The layered $3d$ transition metal dichalcogenides (TMDs) CoTe$_2$ and NiTe$_2$ are topological Dirac Type-II metals. Their $d$-bands do not exhibit the expected correlation-induced band narrowing seen in CoO and NiO. We address this conundrum by quantifying the on-site Coulomb energy $U_{dd}$ via single-particle partial density of states and the two-hole correlation satellite using valence band resonant photoemission spectroscopy (PES), and obtain $U_{dd}$ = 3.0 eV/3.7 eV for CoTe$_2$/NiTe$_2$. Charge-transfer (CT) cluster model simulations of the measured core-level PES and x-ray absorption spectra of CoTe$_2$ and CoO validate their contrasting electronic parameters:$U_{dd}$ and CT energy $Δ$ are (3.0 eV, -2.0 eV) for CoTe$_2$, and (5.0 eV, 4.0 eV) for CoO, respectively. The $d$-$p$ hybridization strength $T_{eg}$ for CoTe$_2$$<$CoO, and indicates that the reduced $U_{dd}$ in CoTe$_2$ is not due to $T_{eg}$. The increase in $d^n$-count$\sim$1 by CT from ligand to Co site in CoTe$_2$ is due to a negative-$Δ$ and reduced $U_{dd}$. Yet, only because $U_{dd}$$>$$\big|Δ\big|$, CoTe$_{2}$ becomes a topological metal with $p$$\rightarrow$${p}$ type lowest energy excitations. Similarly, we obtain a negative-$Δ$ and reduced $U_{dd}$ in NiTe$_2$ compared to NiO. The study reveals the nexus between negative-$Δ$ and reduced $U_{dd}$ required for setting up the electronic structure framework for achieving topological behavior via band inversion in correlated metals.

Figures (14)

• Figure 1: (a). The Co 2p-3d resonant-PES valence band intensity map plotted as a function of incident photon energies ($h\nu$ = 770-803 eV) versus binding energy (BE = -1.2 to 45.8 eV). (b) The Co $L_3$- and $L_2$-edge XAS plotted as a function of $h\nu$(top x-axis). (c) Valence band spectra (BE = -1.2 to 35.0 eV) measured at select $h\nu$ values (labelled $a$-$z$) across the $L_3$- and $L_2$-edges of Fig. 1(b). (d) The kinetic energy of the Resonant Raman - $L_3VV$ Auger peak plotted as a function of $h\nu$(top axis), and also relative to the XAS $L_3$ peak energy(bottom x-axis).

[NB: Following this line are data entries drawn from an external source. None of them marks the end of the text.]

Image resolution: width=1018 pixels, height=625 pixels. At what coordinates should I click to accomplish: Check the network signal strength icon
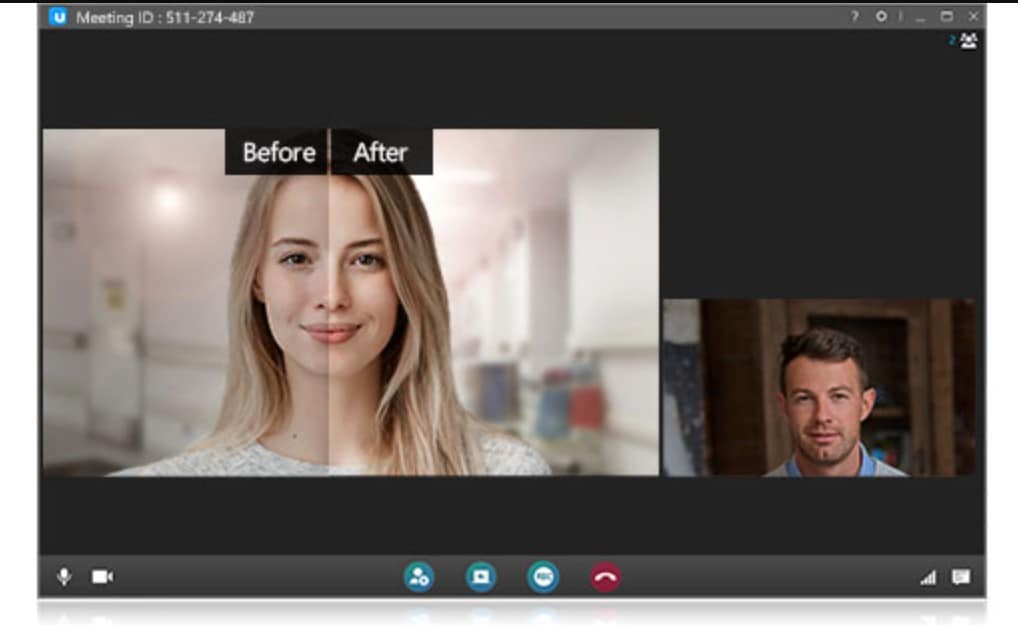coord(928,577)
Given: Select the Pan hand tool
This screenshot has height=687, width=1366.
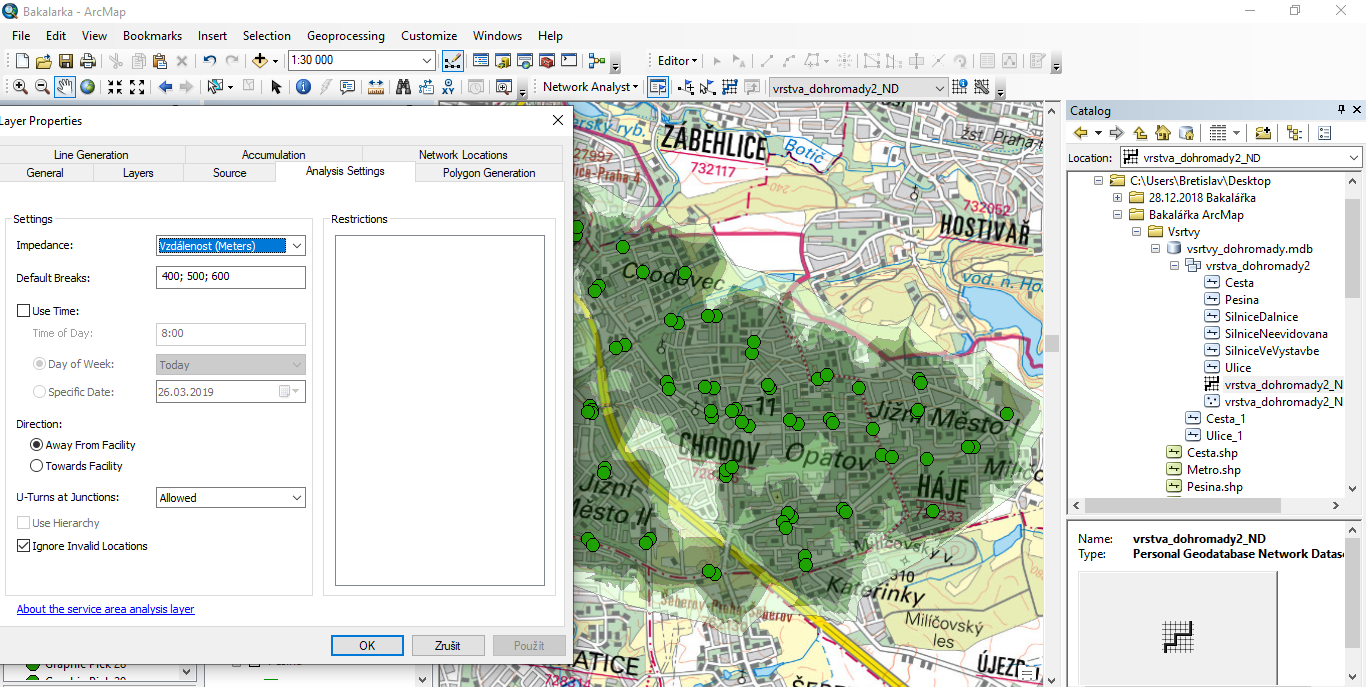Looking at the screenshot, I should [x=65, y=87].
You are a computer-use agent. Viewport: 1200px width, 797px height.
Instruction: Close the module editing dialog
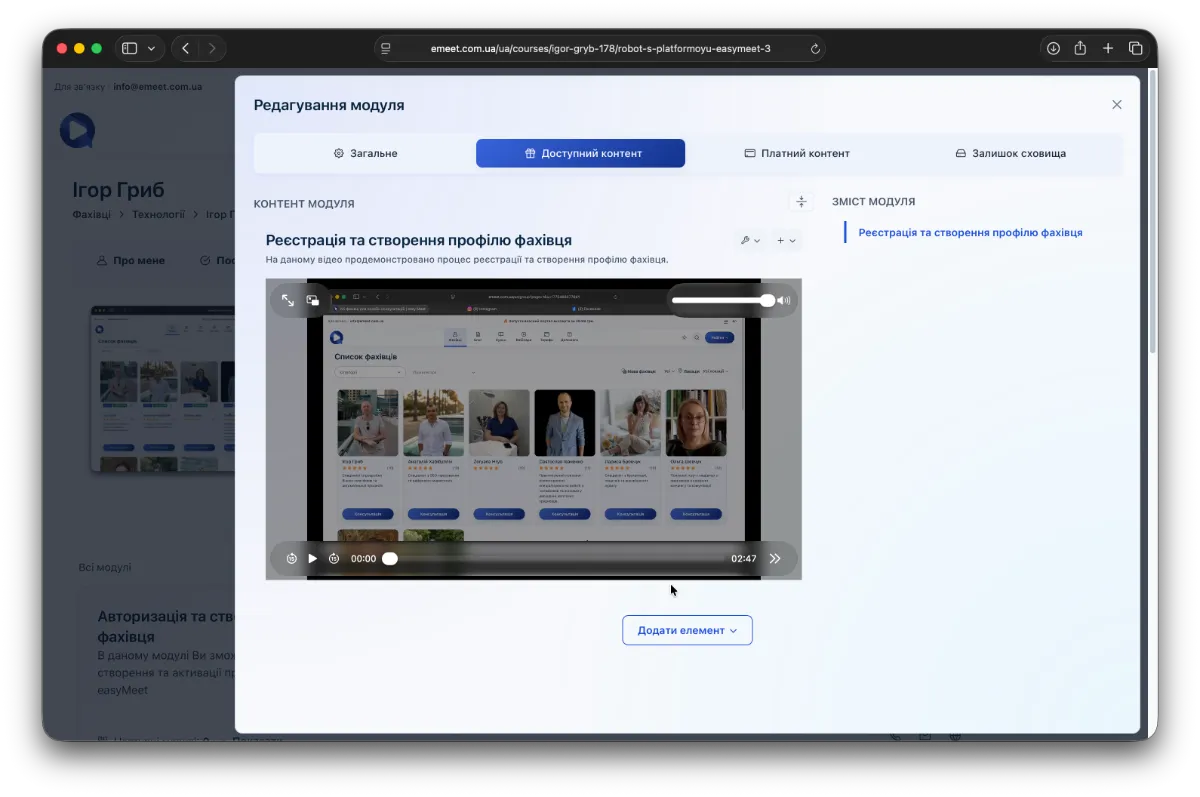tap(1117, 105)
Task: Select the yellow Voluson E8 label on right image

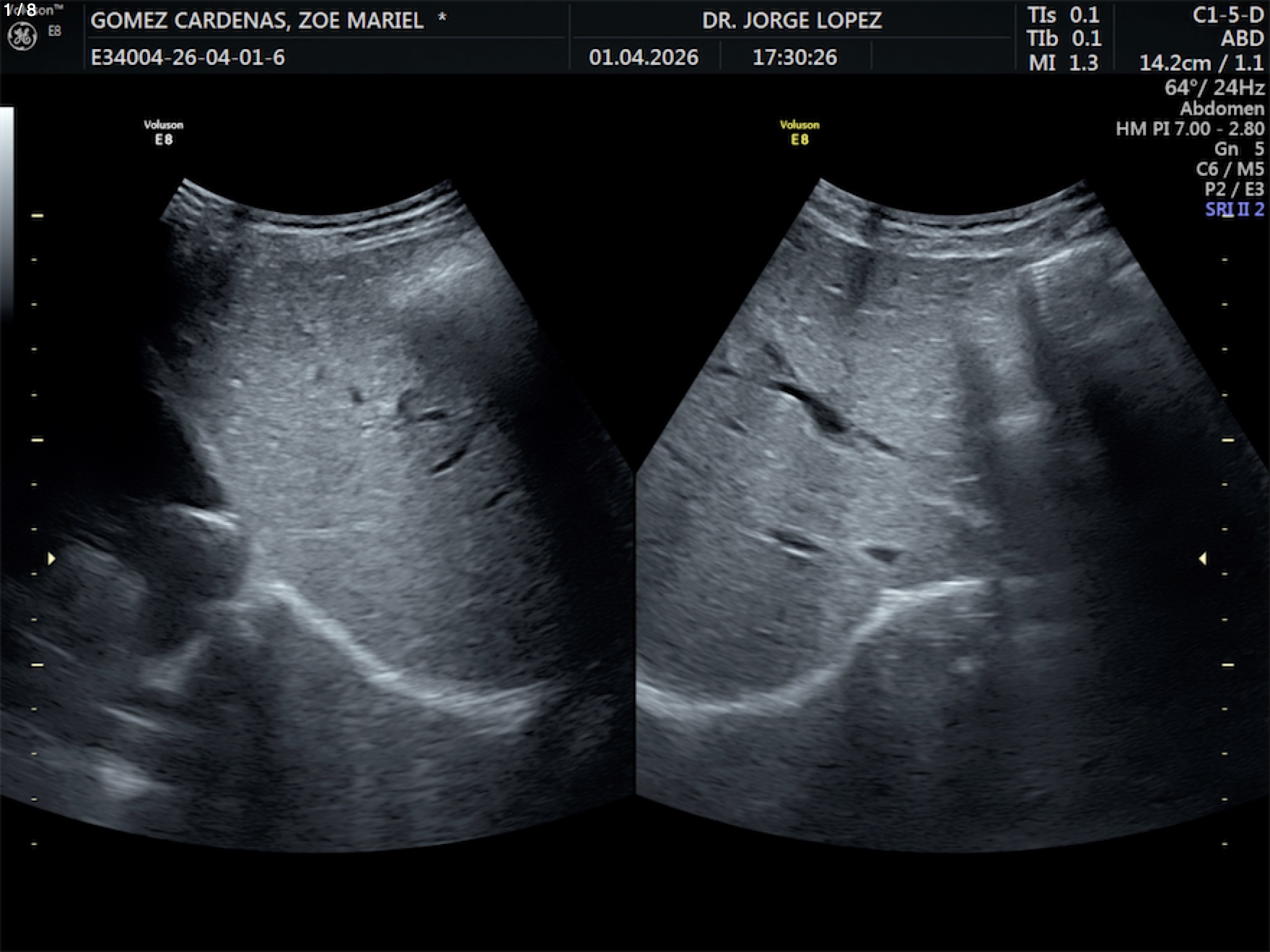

• Figure 2: (a) The CoTe$_2$ off-resonant ($h\nu$ = 772.85 eV, maroon, $\medcirc$; $h\nu$ = 6.5 keV, blue, $\medcirc$) and on-resonant ($h\nu$ = 778.55 eV, dark blue, $\medcirc$) near $E_F$ spectra (normalized at 0.8 eV BE). (b) Co 3d PDOS (maroon, $\medbullet$) obtained by subtracting an integral background (gray line) from off-resonant spectrum($h\nu$ = 772.85 eV (maroon, $\medcirc$). The average $U_{dd}$ is the energy between self-convoluted Co $3d$ PDOS peak(red line) and the Resonant Raman peak ($h\nu$ = 777.15 eV; green, $\medcirc$), which becomes the LVV Auger peak.
• Figure 3: (a) Co 2p PES core levels and (b) Co L3,2-edge XAS of CoTe2 compared with charge transfer cluster model calculations. (c) Co 2p PES core levels and (d) Co L3,2-edge of CoO compared with charge transfer cluster model calculations.
• Figure 4: Plots of $d^n$-count vs. $T_{eg}$ for selected values of $\Delta$ and $U_{dd}$: (a) CoTe$_2$ and CoO (b) NiTe$_2$ and NiO, identify regions of effective negative-$\Delta$ (A) and effective positive-$\Delta$ (B, C). Squares($\square$) indicate optimal values which reproduce experimental spectra (Fig. 3).
• Figure 5: Schematic electronic structure of materials representing: (a) a Mott-Hubbard insulator with $U_{dd}$$<$$\Delta$. A further reduction of $U_{dd}$ would result in a Mott-Hubbard metal if the lower(occupied) and upper(unoccupied) Hubbard $d$-bands overlap. (b) a positive-$\Delta$ charge-transfer insulator with $U_{dd}$$>$$\Delta$ and p$\rightarrow$d type lowest energy excitations (c) an effective negative-$\Delta$ metal with $U_{dd}$$>$$|\Delta_{eff}|$ and $E_F$ positioned within the ligand-$p$ band states, facilitating band inversion with p$\rightarrow$p-type lowest energy excitations to make it a correlated topological metal. Note that for Mott-Hubbard and positive-$\Delta$ materials, the ground state $|\psi_0$$>$ has a dominantly $|d^{n}$$>$ character, while for an effective negative-$\Delta$ material, $|\psi_0$$>$ has a dominantly $|d^{n+1}\underline{L}^1$$>$ character, where $\underline{L}^1$ is a hole in the ligand $p$ band.